Modern Love




It's official, I am now in the Year Of Our Towel, here on my 42nd birthday.
(For those who have no clue what I'm talking about, see Douglas Adams, and Don't Panic.)

So yes! Seeing as I wasn't supposed to make it past 23, it's all a very big deal and I'm quite pleased to still be here. And as a moment in my elongated story, here's a new work in progress, titled "Modern Love".

I spend a fair bit of time perusing Instagram for its many delightful posts, many of which are wonderful models, fitness models, bikini angels, and other fine examples of the female form. There are many goddesses walking the earth, but the one common factor in them all is a spoken love for life, to do well, exceed their own expectations and never give up. Good mottos for all women of the modern era, in my view.

As I am gradually developing now to incorporate more contemporary elements into my work, what better place to start than with the celebration of the modern woman? It's still very much a part of my passion to symbolise constructs and ideas of the ancients, but they remain now as any past relic of an age becomes - symbolic, but no longer the focus of the times.

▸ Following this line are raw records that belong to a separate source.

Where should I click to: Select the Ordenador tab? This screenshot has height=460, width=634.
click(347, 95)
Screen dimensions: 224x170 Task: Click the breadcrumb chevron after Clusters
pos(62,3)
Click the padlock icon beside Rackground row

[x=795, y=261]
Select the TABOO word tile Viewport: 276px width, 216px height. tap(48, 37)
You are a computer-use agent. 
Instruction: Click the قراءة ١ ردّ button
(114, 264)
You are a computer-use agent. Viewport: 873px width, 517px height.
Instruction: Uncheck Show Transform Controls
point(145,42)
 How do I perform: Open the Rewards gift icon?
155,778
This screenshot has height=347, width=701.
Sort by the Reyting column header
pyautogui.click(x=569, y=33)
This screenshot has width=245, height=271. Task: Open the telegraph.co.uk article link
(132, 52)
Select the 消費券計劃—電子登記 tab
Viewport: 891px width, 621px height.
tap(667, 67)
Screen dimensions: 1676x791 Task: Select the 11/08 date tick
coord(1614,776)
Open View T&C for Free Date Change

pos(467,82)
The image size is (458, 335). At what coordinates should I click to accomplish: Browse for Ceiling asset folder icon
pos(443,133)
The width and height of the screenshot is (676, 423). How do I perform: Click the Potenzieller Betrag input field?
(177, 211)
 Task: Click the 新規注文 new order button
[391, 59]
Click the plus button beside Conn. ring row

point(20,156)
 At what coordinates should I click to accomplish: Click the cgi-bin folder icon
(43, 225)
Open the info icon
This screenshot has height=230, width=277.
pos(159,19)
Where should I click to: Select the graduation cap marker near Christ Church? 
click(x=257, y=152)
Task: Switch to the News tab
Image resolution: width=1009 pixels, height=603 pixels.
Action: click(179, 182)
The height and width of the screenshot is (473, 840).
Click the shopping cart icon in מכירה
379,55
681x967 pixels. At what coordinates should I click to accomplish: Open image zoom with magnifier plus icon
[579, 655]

While there are still many that share my adoration for history and all its spellbinding tales, at some point, growth is demanded, and the risk is to stagnate and be left standing still, or move forward and expand into greater territory. I am opting for the latter.

Along with these artistic changes comes the change of experience; Brisbane, my heart's home once upon a time, has also changed greatly, and I find myself a stranger in it, haunted by ghosts of the past. Things are not as they were - and while I had to come home to find something particular to me, it was not the home that I dreamed of. Where to now however, well, stay tuned to catch the next episode.

In the meantime, there is work to be done, things to be planned, and life must continue. The art does not quite draw itself. It still needs me for the heavy lifting.